Wenn alle Journalisten bitte mal eben Papier und Bleistift zur Hand nehmen und hundert Mal schreiben könnten: “Der Europäische Gerichtshof für Menschenrechte hat mit der EU nichts am Hut.”

Zum HEUlen:

“Sicherheitsverwahrung: EU-Gericht verurteilt Deutschland”
(“taz”, 12.5.2010)

“Ein EU-Urteil könnte dazu führen, dass bis zu 30 als gefährlich eingestufte Straftäter in NRW aus der Sicherungsverwahrung freikommen.”
(WDR.de, 12.5.2010)

“EU-Urteil: Berlin prüft Freilassung von Straftätern Nachträgliche Sicherungsverwahrung ist rechtswidrig”
(“Die Welt”, 14.5.2010)

“EU-Urteil: Sicherungsverwahrung darf nicht unbefristet verlängert werden”
(“Berliner Morgenpost”, 14.5.2010)

“Konsequenz aus EU-Urteil: Justizministerin will Sicherungsverwahrung reformieren”
(“RP Online”, 14.05.2010)

“EU-Urteil zu Sicherheitsverwahrung: Elf Schwerkriminelle könnten bald freikommen”
(“Der Tagesspiegel”, 15.5.2010)

“Dabei habe es einen Rechtsfehler gegeben, meinen die EU-Richter.”
(“Frankfurter Neue Presse”, 12.5.2010)

“Aufgrund eines EU-Urteils müssen womöglich bald 17 rückfallgefährdete Schwerverbrecher aus baden-württembergischen Gefängnissen entlassen werden.”
(“Stuttgarter Nachrichten”, 20.5.2010)

“Schuld an der Situation ist ein EU-Urteil. Weil der Europäische Gerichtshof für Menschenrechte die nachträgliche Anordnung von Sicherungsverwahrung untersagte, dürfen zahlreiche Schwerverbrecher auf Freiheit hoffen.”
(“Bild”, 25.5.2010)

“Nach EU-Urteil: Erster Sextäter beantragt Freilassung”
(“Stuttgarter Nachrichten”, 25.5.2010)

“Das Oberlandesgericht Celle hat die Entlassung eines 1987 verurteilten Gewaltverbrechers aus der Sicherungsverwahrung verweigert und sich damit gegen den EU-Gerichtshofs für Menschenrechte gestellt.”
(“Berliner Morgenpost” & “Die Welt”, 28.5.2010)

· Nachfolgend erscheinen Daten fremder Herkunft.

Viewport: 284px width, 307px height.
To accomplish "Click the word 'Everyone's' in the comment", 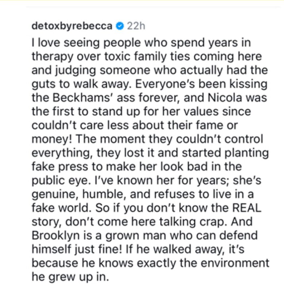I will [x=165, y=84].

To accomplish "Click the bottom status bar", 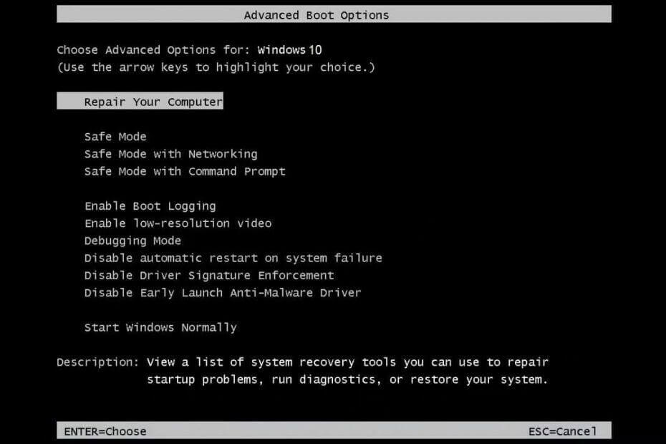I will point(333,431).
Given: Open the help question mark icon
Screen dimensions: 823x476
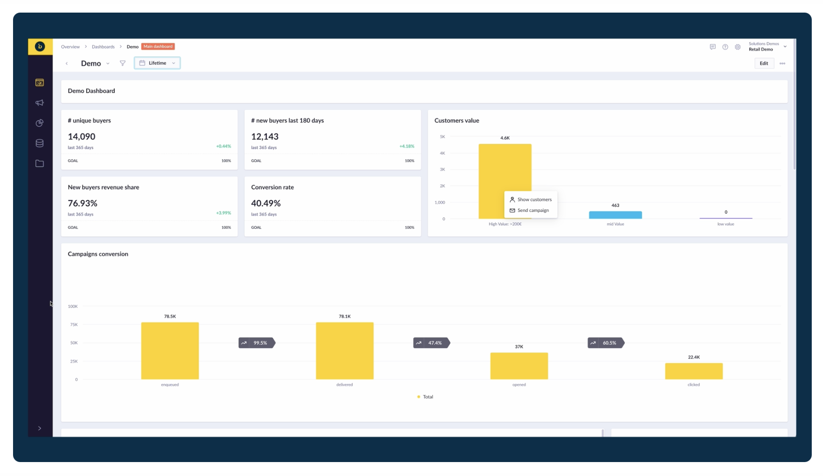Looking at the screenshot, I should [725, 47].
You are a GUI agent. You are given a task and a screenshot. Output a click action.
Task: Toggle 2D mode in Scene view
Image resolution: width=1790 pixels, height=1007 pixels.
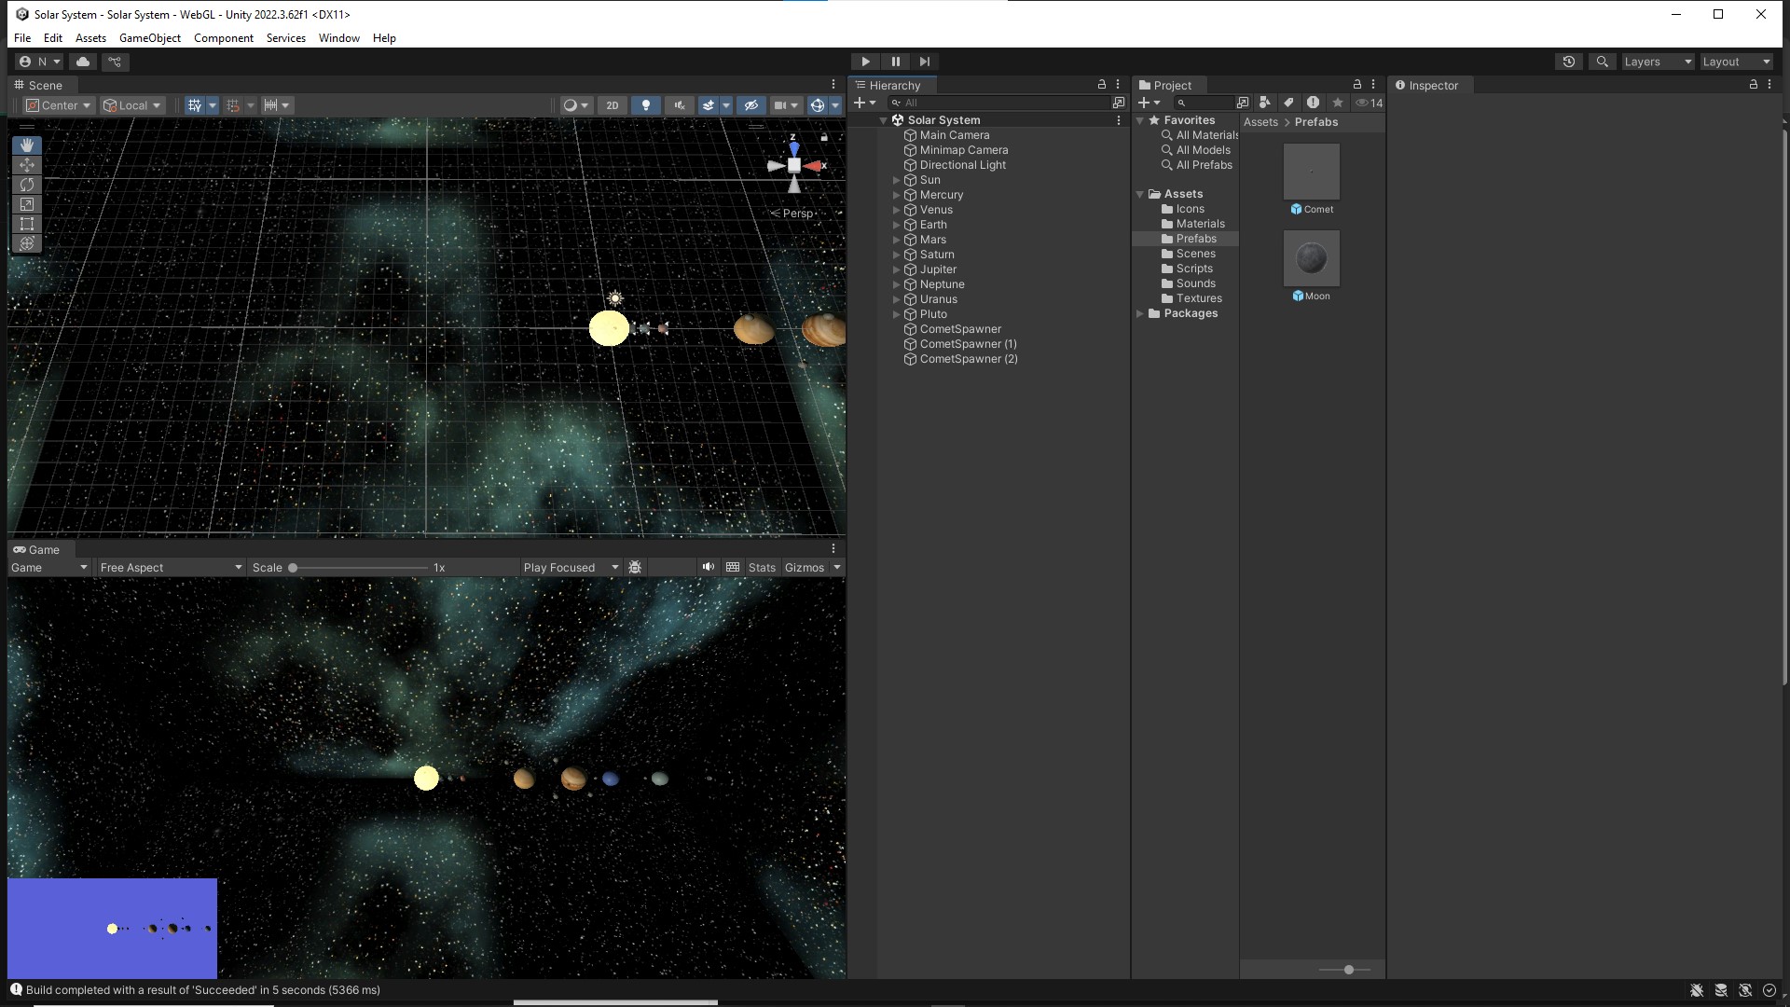pyautogui.click(x=613, y=105)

“OLG: EU-Urteil hebt Sicherungsverwahrung nicht auf”
(dpa, 9.6.2010)

Die Menschen an diesem Gerichtshof hatten sich so viel Mühe gegeben: Sie haben sich mit “EGMR” eine Abkürzung ausgedacht, in der – anders als Beispielsweise beim Europäischen Gerichtshof der Europäischen Union (EuGH) – kein “U” drin vorkommt. Sie haben in der Vergangenheit mit der Türkei, der Schweiz und Russland Länder verurteilt, die definitiv keine EU-Mitglieder sind.

Sie haben auf ihr Informationsfaltblatt (PDF) sogar einen Warnhinweis aufgedruckt:

Nicht zu verwechseln mit!

Europäischer Gerichtshof der Europäischen Gemeinschaften
Dieser Gerichtshof, mit Sitz in Luxemburg, sichert die Wahrung des EU-Rechts bei der Auslegung und Anwendung der Gründungsverträge der Europäischen Union.

Internationaler Gerichtshof
Rechtsprechungsorgan der Vereinten Nationen mit Sitz in Den Haag.

Und damit zurück zu den Journalisten: Als der EGMR im vergangenen Jahr entschied, dass Deutschland gegen die Europäische Menschenrechtskonvention verstoßen habe, überforderte das bereits viele Medien (BILDblog berichtete).

Vergangene Woche hat das Bundeskabinett als Reaktion auf dieses Urteil ein “Maßnahmenbündel im Bereich Sicherungsverwahrung” beschlossen. Das Bundesjustizministerium hat dazu eine Pressemitteilung veröffentlicht, die auf die Worte “Europäische Union” oder “EU” völlig verzichtet.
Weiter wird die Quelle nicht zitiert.